Let's set up a Karnaugh map, using inputs a, b, a' and b' (where ' means prior):
phase diagram ___/"""\___/""" a
_/"""\___/"""\_ b
a=0 a=1
b=0 b=1 b=1 b=0 1 means right, 0 means left, x don't care
a'=0 b'=0 x 1 x 0
a'=0 b'=1 0 x 1 x
a'=1 b'=1 x 0 x 1
a'=1 b'=0 1 x 0 x
We have a diagonal pattern, which tends to occur with xor functions. We also have a margin of values that should not be counted (meaning either no step or a missed step). We already found the step function to eliminate those. In essense, all we need is to find the diagonal with 0s in it, so we can invert step to get direction. It looks like the remaining discrimination can be done with b^a':
b^a' a=0 a=1
b=0 b=1 b=1 b=0
a'=0 b'=0 0 1 1 0
a'=0 b'=1 0 1 1 0
a'=1 b'=1 1 0 0 1
a'=1 b'=0 1 0 0 1
So, given that we need a'^b' for step and a' for direction, we can save those two bits from the previous step. Our functions are step=a'^b'^a^b, dir=step&(b^a').

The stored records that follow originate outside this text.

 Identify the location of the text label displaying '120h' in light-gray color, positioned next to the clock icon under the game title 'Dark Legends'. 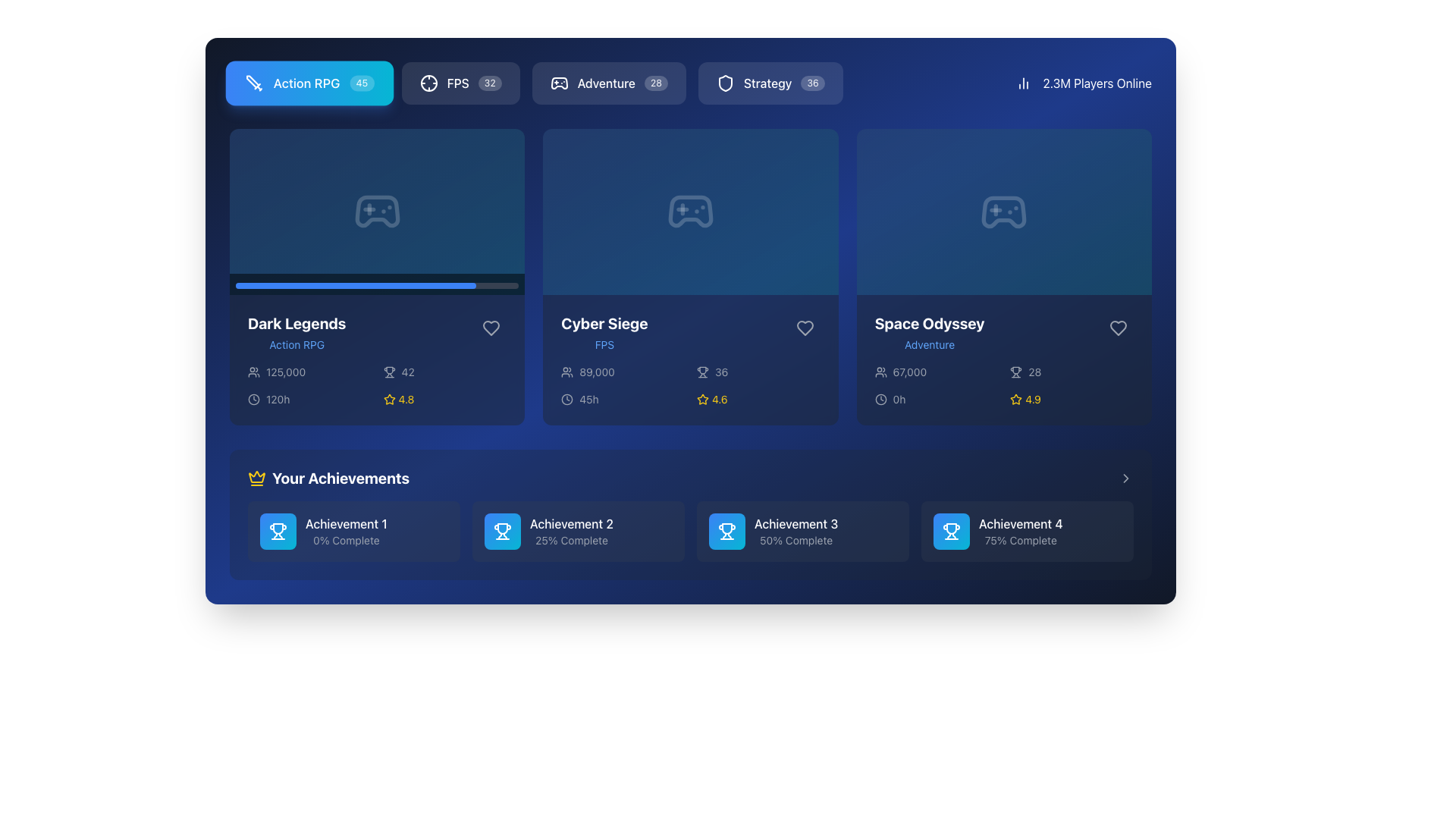
(278, 398).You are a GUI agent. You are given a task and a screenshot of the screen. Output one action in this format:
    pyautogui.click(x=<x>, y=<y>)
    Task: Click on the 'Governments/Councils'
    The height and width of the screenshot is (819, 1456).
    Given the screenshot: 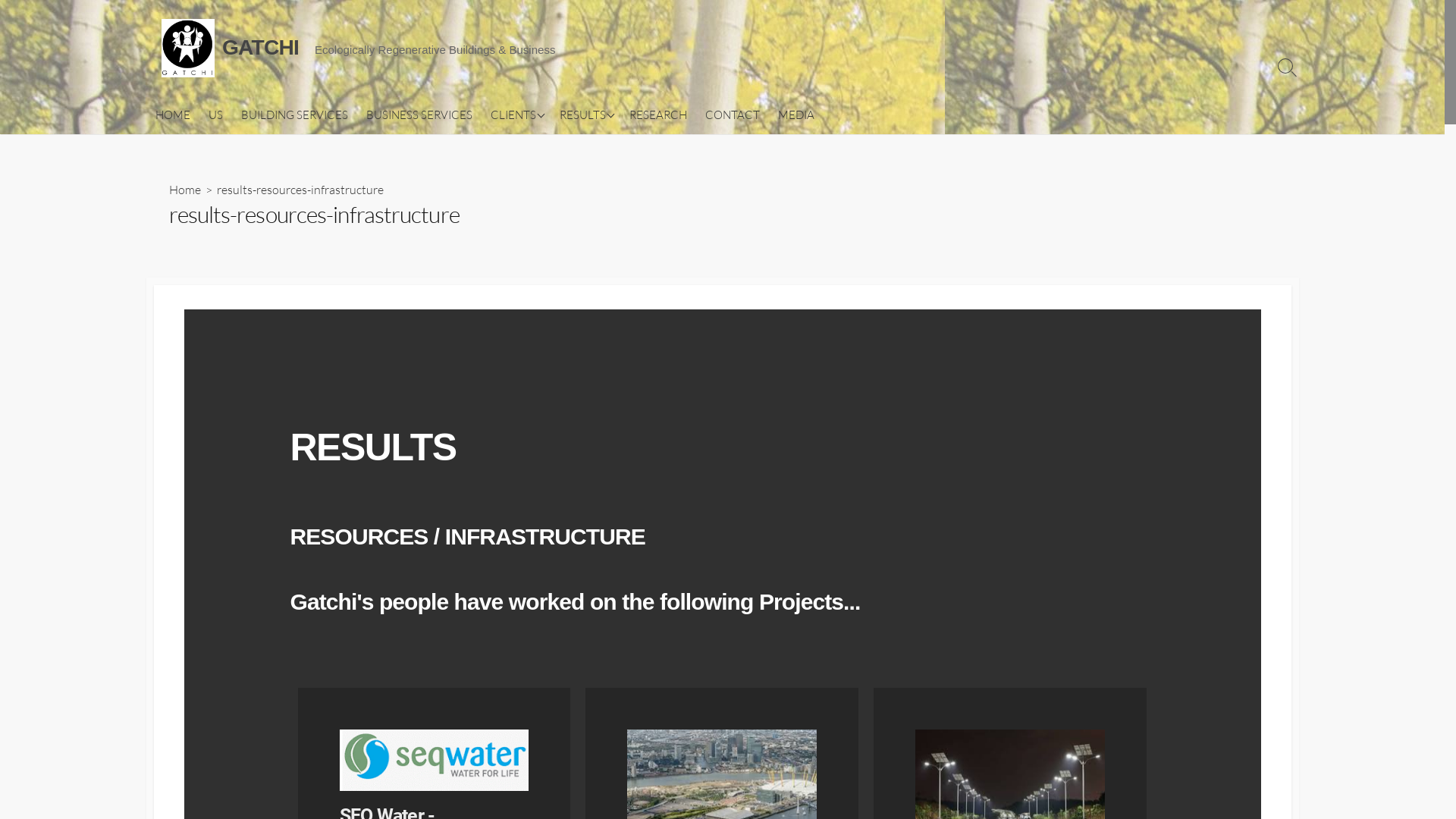 What is the action you would take?
    pyautogui.click(x=556, y=194)
    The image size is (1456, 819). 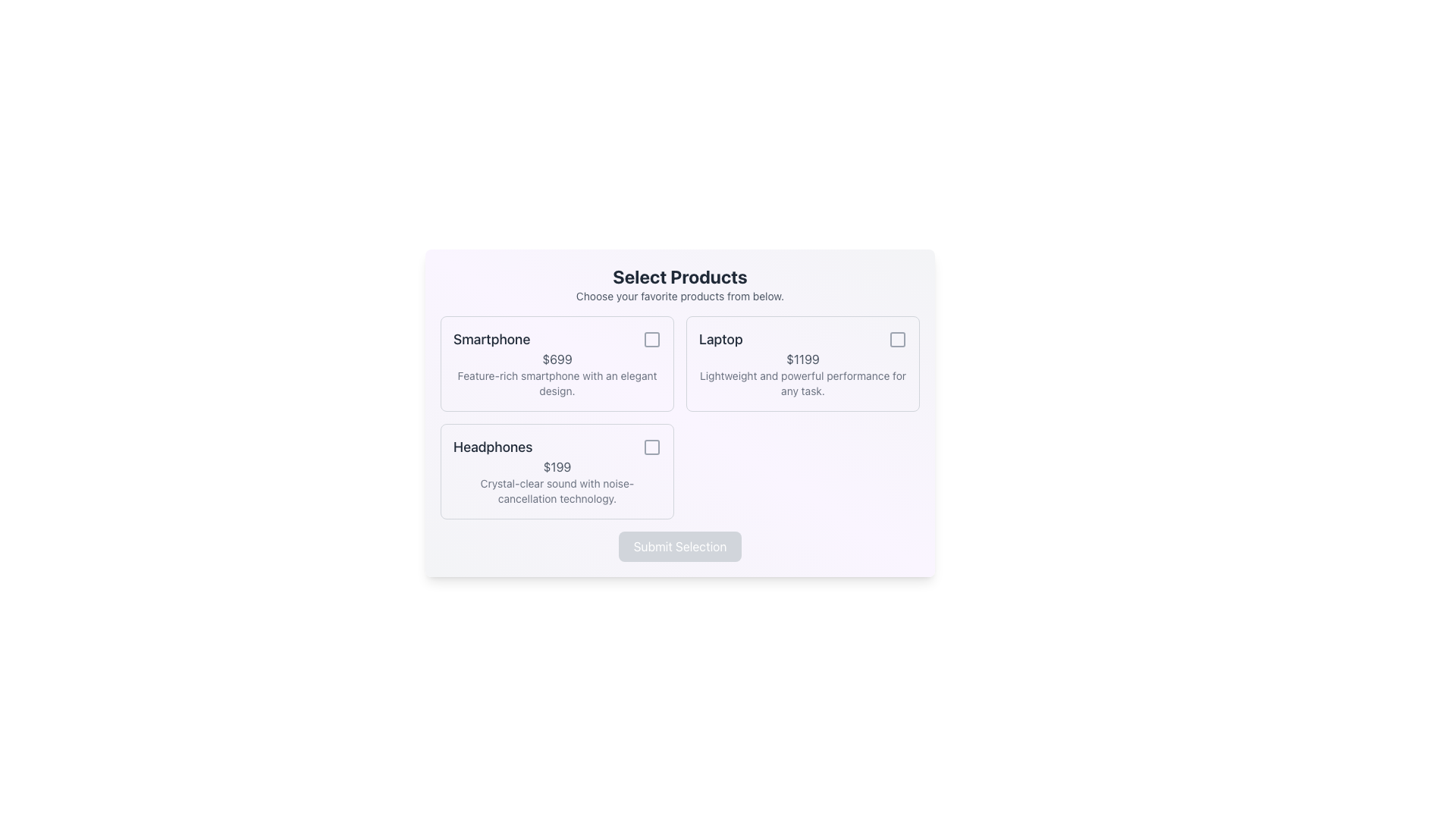 I want to click on the checkbox next to the 'Smartphone' option, so click(x=651, y=338). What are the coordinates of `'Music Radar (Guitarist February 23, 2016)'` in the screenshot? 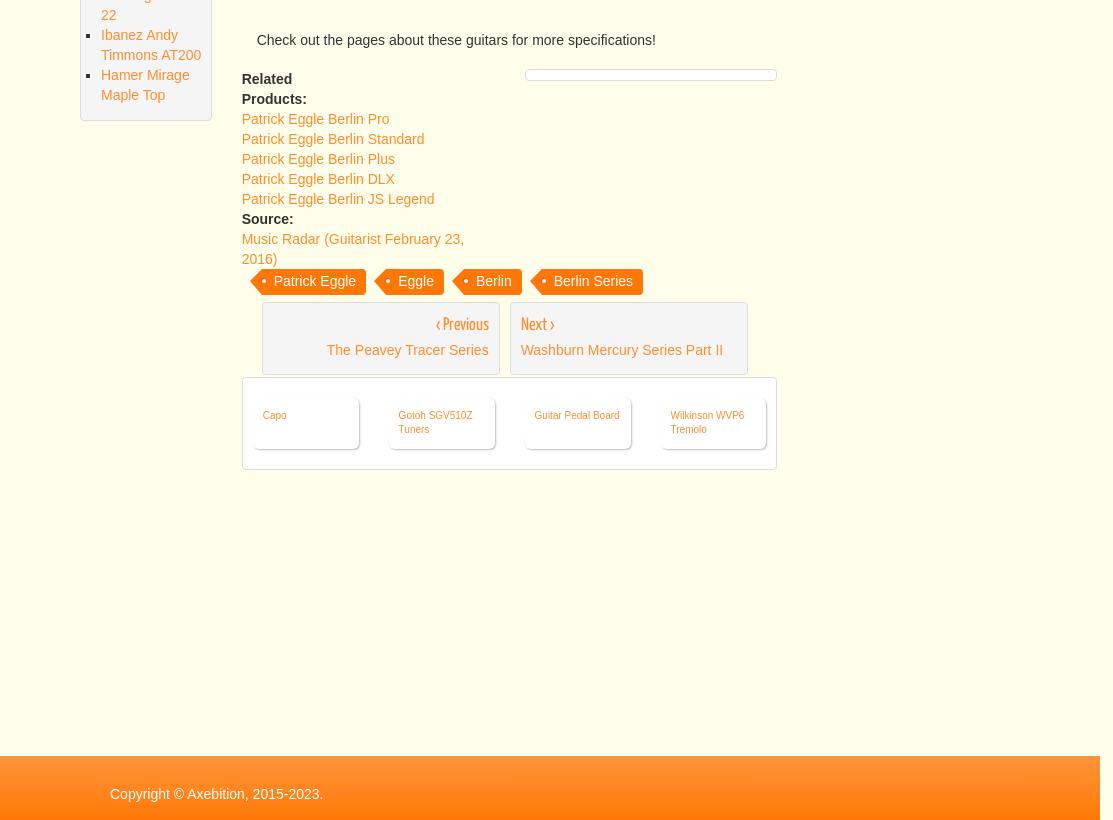 It's located at (352, 537).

old_a_axb = ((oldpin&0xaa)>>1) ^ oldpin
# This has a serious bug, in that the ROL step actually used B from
# the next channel over. Let's fix it.
#b_axb = ROL(pin)^(pin&0x55)
b_axb = ((pin&0xaa)>>1)^(pin&0x55)|((pin&0x55)<<1)
dir_step = old_a_axb ^ b_axb
# Rewrite since the selections get messy
old_al = oldpin&0xaa
old_ar = old_al>>1
old_br = oldpin&0x55
al = pin&0xaa
ar = al>>1
br = pin&0x55
bl = br<<1
axb_r = ar^br
axb_l = axb_r<<1
old_a_axb = oldpin ^ old_ar
b_axb = bl | axb_r = br*3^ar
dir_step = old_a_axb ^ b_axb
next_old_a_axb = axb_l^b_axb
It might be possible to optimize the a^b operation to occur only once, but given that I needed either a or b in the other bits I leave that to someone else. Also, this method doesn't discriminate between channels at all; use another mask and finding set bits to detect which channels actually stepped.
Addendum: The algorithm actually gets a lot cleaner if we do not pair the signals in adjacent bits, but use matching positions of separate variables:
# assume, for instance, a[3:0] in pin[7:4] and b[3:0] in pin[3:0]
a=pin>>4
b=pin&0x0f # Separate signals into individual variables
axb=a^b
step=oldaxb^axb
dir=olda^b
olda=a
oldaxb=axb
So, for one register width count of quadrature decoders, it takes two stored variables, three xor operations, and one extra temporary register (which rarely matters).
Best Answer
I am assuming each rotary encoder will have two signals, and may have one more for a switch.
Use multiple microcontrollers (MCUs), with each one handling a subset of the rotary encoders.
Designate one microcontroller as the 'coordinator'. Have the other MCUs ('handlers') communicate with it. If the 'coordinator' actually runs as a communication slave for SPI, I2C or some other convenient interface, the 'handlers' can drive the communication interface interrupt. That way the 'coordinator' will only get triggered when something happens. (Otherwise, the 'coordinator' will have to repeatedly read the other MCU, called polling, which may be less convenient for your system)
You'll need to devise a simple protocol to communicate which encoder has changed, and by how much. That will very likely be more than one byte, which may add a bit of complexity.
Depending on your experience, you might look at microcontrollers which containe quadrature decoder hardware. As an example, ST Micros STM32F parts have timers which can also decode and track quadrature signals.